Question Answering over BioMedical Linked Data with Grammatical Framework

Tracking #: 1125-2337

Authors: 
Anca Marginean

Responsible editor: 
Guest Editors Question Answering Linked Data

Submission type: 
Full Paper
Abstract: 
The blending of linked data with ontologies leverages the access to data. GFMed introduces grammars for a controlled natural language targeted towards biomedical linked data and the corresponding controlled SPARQL language. The grammars are described in Grammatical Framework and introduce linguistic and SPARQL phrases mostly about drugs, diseases and relationships between them. The semantic and linguistic chunks correspond to Description Logic constructors. Problems and solutions for querying biomedical linked data with Romanian, beside English, are also considered in the context of GF.
Full PDF Version: 
Tags: 
Reviewed

Decision/Status: 
Minor Revision

Solicited Reviews:
Click to Expand/Collapse
Review #1
By Christina Unger submitted on 17/Aug/2015
Suggestion:
Minor Revision
Review Comment:

Remaining issues
----------------

* One of the reviewers mentioned that he is missing a clear account of the syntax and semantics of the CNL as well as its evaluation. I think there is a slight mismatch between how the term CNL is usually used and how it is understood in your paper, and I think it can be removed by clearly stating your goal. Usually, a CNL is a fragment of NL with the goal of being easier to understand and/or learn. As I understand it, this is not your main goal. In your case, the CNL is more or less given by the QALD benchmark, and you construct a grammar for question answering that covers these questions and that is evaluated on them. Stating this more clearly in the introduction will avoid misunderstandings.

* Also, the question how much of the SPARQL language is covered by the grammar is not clearly answered by the paper. Is it full SPARQL 1.1? And if not, what is not covered (e.g. property chains)?

* Figure 3 (to which you refer on page 3) is missing.

* On page 10, you say that the translation can be done in both ways (NL -> SPARQL and SPARQL -> NL), if no pre/post-processing is involved, and then you say: "For example, the next query is identified as being the SPARQL linearization of 17 different abstract trees." I think this is very confusing. Is it an example for the direction NL -> SPARQL? In that case, one would expect the natural language question together with the query. And what does the number of abstract syntax trees matter here?

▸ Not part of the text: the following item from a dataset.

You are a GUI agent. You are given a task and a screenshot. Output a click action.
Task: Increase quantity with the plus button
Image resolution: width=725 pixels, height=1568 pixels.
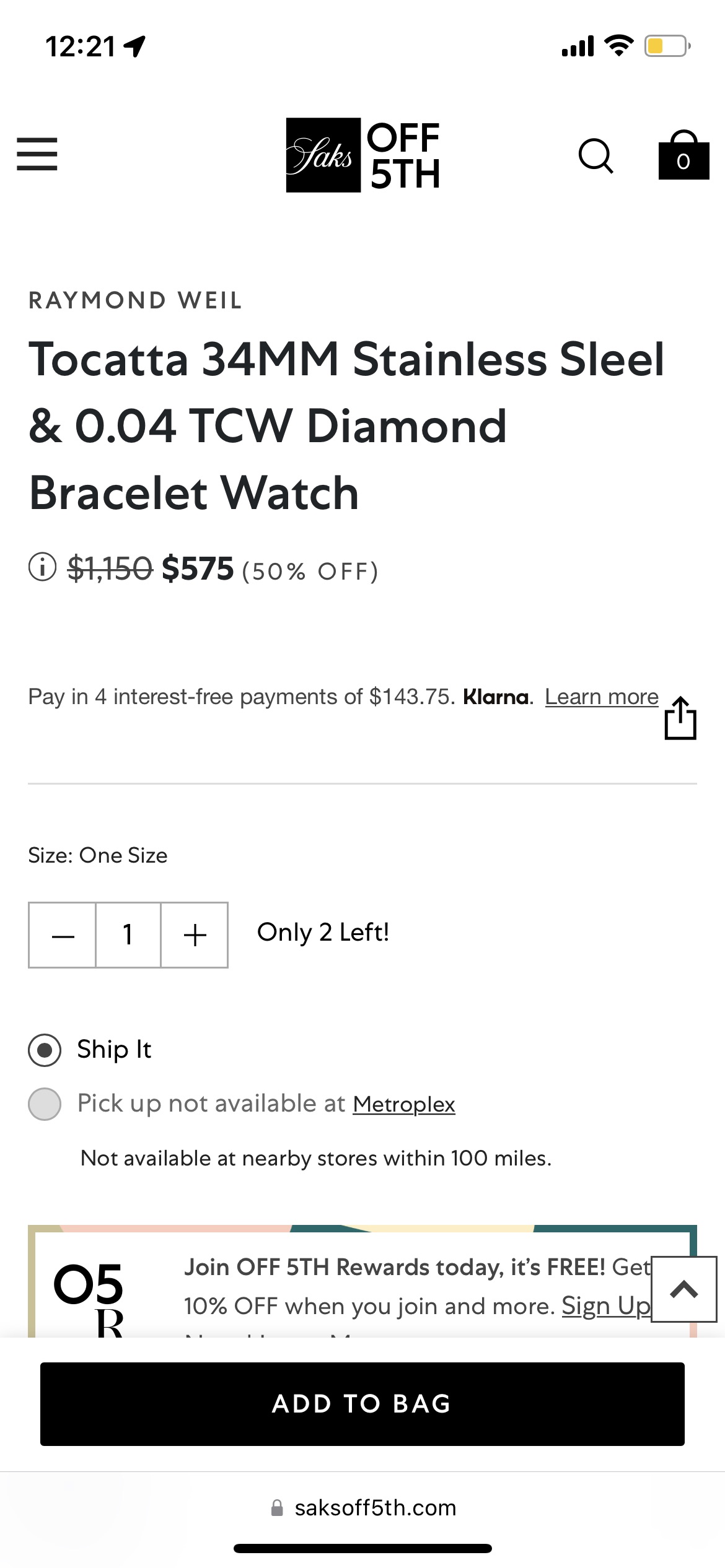[x=195, y=935]
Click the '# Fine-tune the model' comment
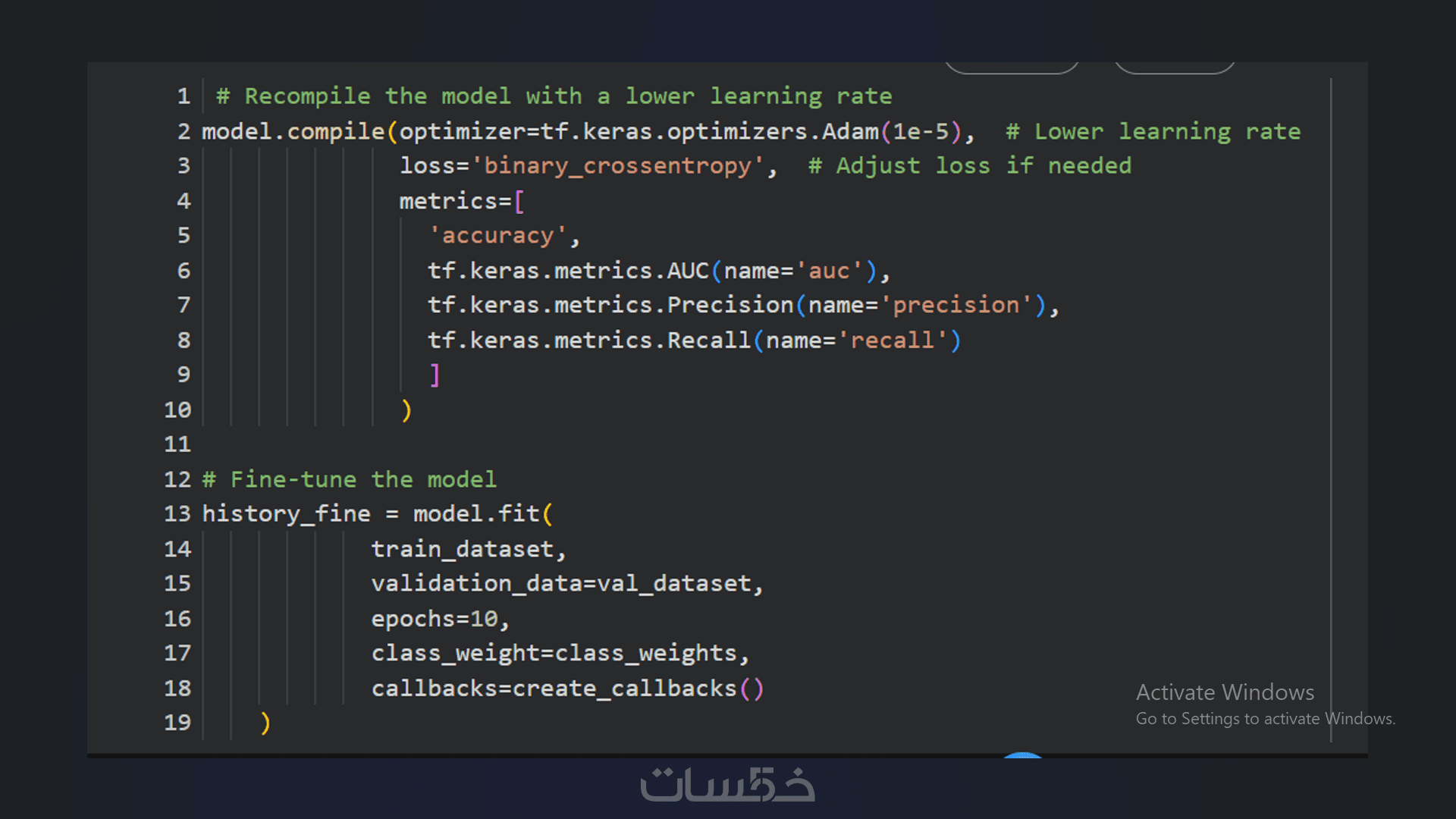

* On page 11, you mention using GF's morphological analysis as preprocessing alternative. You should additionally say that this will be explored as future work (or something like this), because now the reader must wonder why you didn't use it if it's a more efficient alternative.

* Regarding Table 5, you should mention that these are results on the test set of QALD-4.

* In Section 4, you should avoid having only one subsection (4.1). Either you separate it into more, or you keep everything in one flowing text. Same for the paragraph "Results" in 4.1.

Consistency
-----------

* You use different capitalizations of "Linked Data" vs "linked data" and "Sider" vs "SIDER". Just stick to one.

* For enumerations in the text, you sometimes use (a), (b) or (i), (ii) or i), ii) or (1), (2). I think it's better to pick one version and use it throughout the paper.

* Once you write "sameAs" and once "owl:sameAs". I would always use the latter.

Formatting
----------

* One of the reviewers suggested using a monospace font (e.g. \tt) for all code (including abstract syntax functions and trees, SPARQL expressions, etc) and I agree with him. The way the code is italicized now, both in the figures and in the text, is not very pretty or pleasant to read. Also, in the text you are not always consistent with italicazing or not, and words like "SideEffects" are not formatted correctly -- using \tt would solve these issues as well.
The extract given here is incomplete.